So I guess the Martin’s are now completely hosed except for the massive legal malpractice cause of action they now have against their attorney Danny Abel, who made this case FUBAR due to legal tactics that would make the Oxford Mississippi insurance defense bar blush and that is saying something folks. And about Abel and company repeating the same legal jackassery over and over again expecting a different result? I’ll let the 5th Circuit Court of Appeals explain:
Furthermore, Martin’s counsel, Daniel G. Abel, previously has represented a client who was subject to sanctions in this court. See Chisesi v. Auto Club Family Ins. Co., 374 F. App’x 475, 477 (5th Cir. Mar. 9, 2010). Sanctions in the prior case were based on conduct similar to that at issue in this case. See id. (“Not only does the appellant fail to fairly address the substance of the district court’s findings, but his briefing before this court demonstrates a pointed disrespect for the ‘limited resources of the judicial system.’” (quoting Stearman, 436 F.3d at 540)); see also Macklin, 300 F.3d at 554 (noting that “the quality of the research and briefing is within the province of the attorney”). Here, counsel failed to address or even to mention a fatal flaw in the appeal, which either was or should have been obvious to him: his delay in objecting to the magistrate judge’s denial of the motion to amend the complaint. Mr. Abel has demonstrated a continued pattern of filing frivolous, vexatious appeals that waste judicial resources, and sanctions thus are appropriate. See, e.g., Macklin, 300 F.3d at 554 (sanctioning attorney conduct pursuant to Rule 38 to “redress [his] abuse of the appellate process”); Coghlan v. Starkey, 852 F.2d 806, 818 (5th Cir. 1988) (“[M]any cases under [R]ule 38 assess sanctions against offending counsel, alone or jointly with the client . . . .”). As such, we impose sanctions in the amount of $3,000 against Mr. Abel personally to be paid to the appellees.

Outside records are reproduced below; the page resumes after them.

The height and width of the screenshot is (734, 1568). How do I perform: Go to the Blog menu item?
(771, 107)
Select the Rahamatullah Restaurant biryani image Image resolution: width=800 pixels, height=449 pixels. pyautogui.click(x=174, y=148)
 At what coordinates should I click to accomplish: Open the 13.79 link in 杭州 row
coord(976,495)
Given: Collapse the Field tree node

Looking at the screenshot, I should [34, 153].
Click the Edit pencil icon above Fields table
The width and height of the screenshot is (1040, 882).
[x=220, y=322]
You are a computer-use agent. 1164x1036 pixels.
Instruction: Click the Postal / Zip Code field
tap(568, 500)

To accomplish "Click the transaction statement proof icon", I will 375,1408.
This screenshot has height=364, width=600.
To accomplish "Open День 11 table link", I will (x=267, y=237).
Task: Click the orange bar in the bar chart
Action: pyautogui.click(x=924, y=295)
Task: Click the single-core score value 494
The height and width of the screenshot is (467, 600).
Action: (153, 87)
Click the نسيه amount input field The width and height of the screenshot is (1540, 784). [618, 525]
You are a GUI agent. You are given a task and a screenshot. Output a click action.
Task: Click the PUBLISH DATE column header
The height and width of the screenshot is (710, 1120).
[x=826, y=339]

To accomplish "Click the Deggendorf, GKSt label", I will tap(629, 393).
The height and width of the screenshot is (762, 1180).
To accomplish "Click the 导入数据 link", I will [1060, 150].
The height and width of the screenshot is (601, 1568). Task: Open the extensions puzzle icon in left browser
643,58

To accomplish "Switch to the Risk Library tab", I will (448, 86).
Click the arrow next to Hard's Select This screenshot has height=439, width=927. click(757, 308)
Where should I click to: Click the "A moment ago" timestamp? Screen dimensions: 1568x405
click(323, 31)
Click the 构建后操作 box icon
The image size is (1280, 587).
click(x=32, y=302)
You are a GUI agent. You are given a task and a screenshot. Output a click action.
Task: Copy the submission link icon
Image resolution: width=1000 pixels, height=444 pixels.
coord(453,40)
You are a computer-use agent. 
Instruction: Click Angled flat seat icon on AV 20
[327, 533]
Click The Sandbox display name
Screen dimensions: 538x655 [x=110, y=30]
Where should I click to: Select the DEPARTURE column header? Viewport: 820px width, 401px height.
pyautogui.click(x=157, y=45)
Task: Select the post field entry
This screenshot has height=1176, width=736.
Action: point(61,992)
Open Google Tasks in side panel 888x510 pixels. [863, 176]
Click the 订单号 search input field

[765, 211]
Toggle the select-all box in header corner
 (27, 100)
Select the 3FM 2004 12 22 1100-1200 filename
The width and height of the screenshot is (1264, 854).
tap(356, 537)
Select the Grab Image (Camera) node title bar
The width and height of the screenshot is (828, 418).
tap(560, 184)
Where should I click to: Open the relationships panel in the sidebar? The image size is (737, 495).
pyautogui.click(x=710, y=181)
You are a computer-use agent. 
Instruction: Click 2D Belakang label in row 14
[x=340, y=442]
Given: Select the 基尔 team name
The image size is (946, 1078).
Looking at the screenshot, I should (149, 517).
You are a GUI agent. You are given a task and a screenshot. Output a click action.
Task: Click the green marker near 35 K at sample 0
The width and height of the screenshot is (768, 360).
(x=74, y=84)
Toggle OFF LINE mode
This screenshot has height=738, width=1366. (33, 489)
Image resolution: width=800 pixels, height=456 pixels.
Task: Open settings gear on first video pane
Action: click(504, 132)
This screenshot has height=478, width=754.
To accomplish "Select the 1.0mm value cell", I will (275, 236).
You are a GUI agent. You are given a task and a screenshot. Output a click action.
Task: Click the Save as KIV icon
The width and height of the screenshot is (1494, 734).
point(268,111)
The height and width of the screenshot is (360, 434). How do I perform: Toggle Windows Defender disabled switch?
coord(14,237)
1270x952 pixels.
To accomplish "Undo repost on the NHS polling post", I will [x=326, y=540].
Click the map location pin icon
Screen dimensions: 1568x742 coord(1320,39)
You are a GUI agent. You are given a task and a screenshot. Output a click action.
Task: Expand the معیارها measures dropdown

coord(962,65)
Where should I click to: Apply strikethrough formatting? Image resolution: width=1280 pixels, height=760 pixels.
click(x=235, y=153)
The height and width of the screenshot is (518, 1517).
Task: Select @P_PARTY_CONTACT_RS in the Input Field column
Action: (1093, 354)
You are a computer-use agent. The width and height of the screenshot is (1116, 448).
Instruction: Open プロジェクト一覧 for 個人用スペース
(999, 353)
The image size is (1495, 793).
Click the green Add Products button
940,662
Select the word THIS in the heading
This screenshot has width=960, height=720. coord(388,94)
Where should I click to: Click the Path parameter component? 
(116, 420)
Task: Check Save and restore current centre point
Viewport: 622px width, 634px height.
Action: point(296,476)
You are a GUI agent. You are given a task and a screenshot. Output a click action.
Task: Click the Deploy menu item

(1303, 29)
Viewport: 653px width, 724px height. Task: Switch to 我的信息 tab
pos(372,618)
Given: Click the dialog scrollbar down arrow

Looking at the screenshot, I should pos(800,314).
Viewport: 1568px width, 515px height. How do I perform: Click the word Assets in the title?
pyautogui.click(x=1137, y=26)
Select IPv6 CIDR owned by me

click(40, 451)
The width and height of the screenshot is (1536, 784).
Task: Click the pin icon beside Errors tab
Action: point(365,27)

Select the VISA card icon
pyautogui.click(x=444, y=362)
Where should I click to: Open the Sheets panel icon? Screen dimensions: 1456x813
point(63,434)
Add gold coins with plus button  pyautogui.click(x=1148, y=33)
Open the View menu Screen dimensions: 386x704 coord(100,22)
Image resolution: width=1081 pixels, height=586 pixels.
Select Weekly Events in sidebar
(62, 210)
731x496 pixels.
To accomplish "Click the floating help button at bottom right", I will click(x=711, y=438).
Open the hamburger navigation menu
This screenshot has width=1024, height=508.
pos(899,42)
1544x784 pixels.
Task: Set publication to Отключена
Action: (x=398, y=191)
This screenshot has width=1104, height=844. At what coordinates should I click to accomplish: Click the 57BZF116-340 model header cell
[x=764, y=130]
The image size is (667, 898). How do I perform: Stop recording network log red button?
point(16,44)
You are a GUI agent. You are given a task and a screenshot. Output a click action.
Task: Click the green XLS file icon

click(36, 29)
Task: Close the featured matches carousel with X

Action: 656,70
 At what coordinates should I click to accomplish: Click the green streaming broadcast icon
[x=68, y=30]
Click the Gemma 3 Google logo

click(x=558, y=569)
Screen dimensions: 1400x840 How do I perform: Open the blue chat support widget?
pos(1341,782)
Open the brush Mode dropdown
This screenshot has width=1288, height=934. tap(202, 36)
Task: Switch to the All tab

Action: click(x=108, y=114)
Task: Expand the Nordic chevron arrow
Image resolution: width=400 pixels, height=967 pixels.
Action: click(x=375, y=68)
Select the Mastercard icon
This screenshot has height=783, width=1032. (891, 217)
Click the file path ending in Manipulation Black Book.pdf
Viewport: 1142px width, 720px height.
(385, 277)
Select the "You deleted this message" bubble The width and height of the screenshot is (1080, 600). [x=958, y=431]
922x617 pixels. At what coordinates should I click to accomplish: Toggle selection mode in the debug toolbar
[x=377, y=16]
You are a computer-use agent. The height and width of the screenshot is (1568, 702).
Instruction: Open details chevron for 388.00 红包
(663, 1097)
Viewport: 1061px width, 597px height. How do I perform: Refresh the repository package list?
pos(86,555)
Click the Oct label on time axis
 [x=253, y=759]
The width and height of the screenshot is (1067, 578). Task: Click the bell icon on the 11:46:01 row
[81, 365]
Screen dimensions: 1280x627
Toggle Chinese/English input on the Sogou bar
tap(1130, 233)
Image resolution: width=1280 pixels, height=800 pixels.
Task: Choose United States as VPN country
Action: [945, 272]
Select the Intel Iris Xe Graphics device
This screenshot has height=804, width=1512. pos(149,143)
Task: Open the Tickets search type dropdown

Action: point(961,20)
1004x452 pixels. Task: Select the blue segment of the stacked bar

One word folks: OUCH. Those interested in reading the full Goatherder smackdown by the 5th Circuit Court of Appeals should click here.
At this point I must point out that there has been one media outlet that has stayed on the case of Aaron Broussard and his band of grifting Goatherders and that would be Slabbed New Media. While Steve Newhouse’s Times Picayune and Fox 8 ran from these SLAPP happy nut jobs like scared schoolgirls Slabbed remained hot on the trail following leads, despite the threats, bringing this aspect of the massive scandal in Jefferson Parish home. Fox 8′s John Snell explains:
Next up Slabbed takes a trip down memory lane as we examine the Trout Point Lodge’s SLAPP suit against Fox 8 and reveal how Tom Benson’s TeeVee station participated in the invasion of privacy of American internet commenters on Slabbed by Team Goatherder. Stay tuned.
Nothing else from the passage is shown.